Amman Radisson Targeted in Foiled Millennium Attack
Nov. 9, 2005 — -- One of the three hotels bombed today in the Jordanian capital of Amman was targeted five years ago in a thwarted terror plot, ABC News learned at the time.
Three bombs were detonated today at the Radisson, Grand Hyatt and Days Inn hotels in Amman, leaving at least 18 people dead. Authorities believed suicide bombers were responsible.
U.S. and Jordanian intelligence sources told ABC News the plotters planned to place a bomb at the Radisson Hotel on Dec. 31, 1999, which was filled with American and Western tourists celebrating start of the new millennium.
Investigators in Jordan said they found thousands of pounds of chemicals used to make explosives and radio-controlled detonators.

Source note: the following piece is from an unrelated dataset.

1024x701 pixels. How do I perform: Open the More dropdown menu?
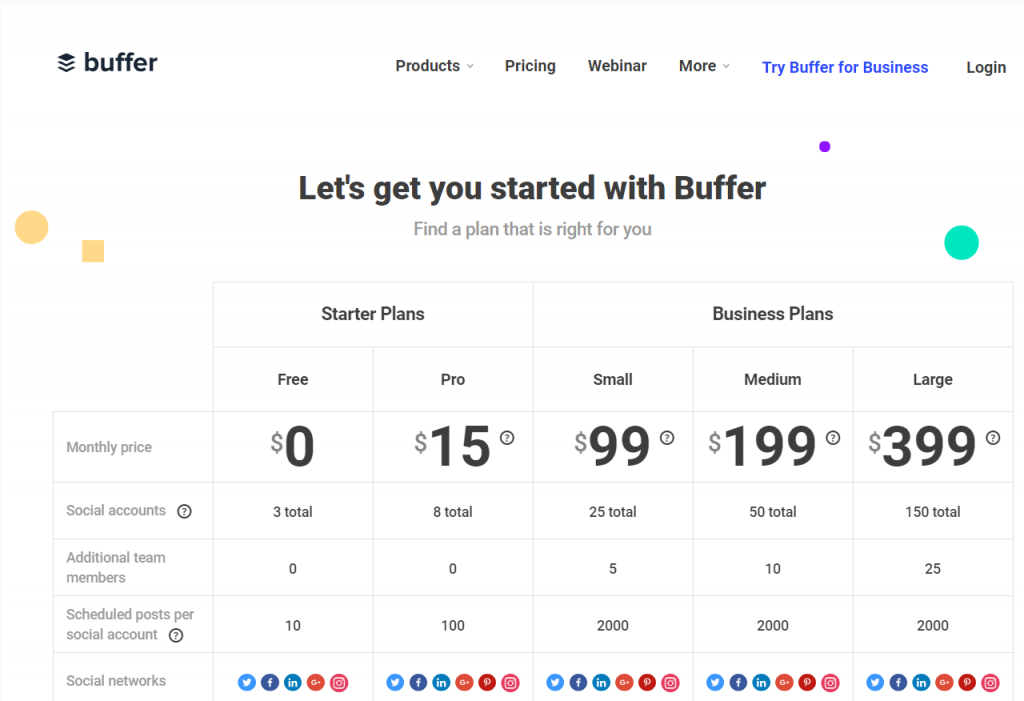703,65
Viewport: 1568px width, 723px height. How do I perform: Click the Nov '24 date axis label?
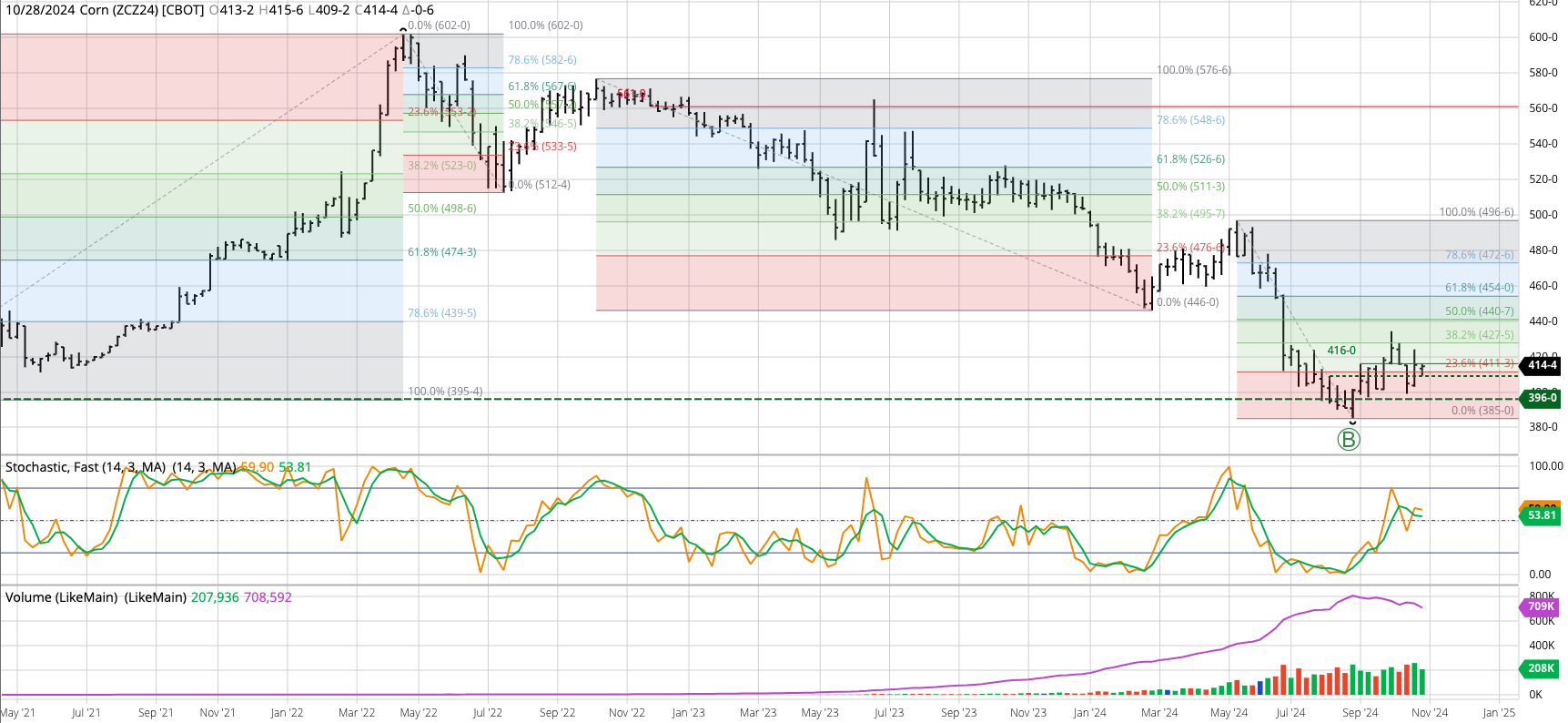tap(1429, 713)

According to the plan, teams of men with machine guns were supposed to attack Christian religious services in a church at Mount Nebo, where Moses is said to have been buried and at the site where the Bible says Jesus was baptized.
If any of the attackers survived, they were to machine-gun tour buses at an Israeli border crossing. The 13 suspected gunmen and bombers were picked up as they arrived at the airport in Amman on Dec. 5, 1999.
Khalil Deek -- a naturalized American citizen -- was arrested days later in Pakistan, charged with providing the team with bomb-making instructions. The FBI believes the man behind the plan was fugitive al Qaeda leader Osama bin Laden.
Deek admitted in a Jordanian courtroom that he received military training in Afghanistan, where bin Laden once maintained his camps and said that he once shared a bank account with a man U.S. investigators say was bin Laden's chief of military operations. Intelligence sources said that Deek's home in Peshawar, Pakistan, was a way station for recruits going to and from bin Laden's camps.
National security officials believe bin Laden planned two separate New Year's Eve attacks -- one possibly in Seattle and this plot in Jordan, both foiled through a combination of good intelligence and good luck.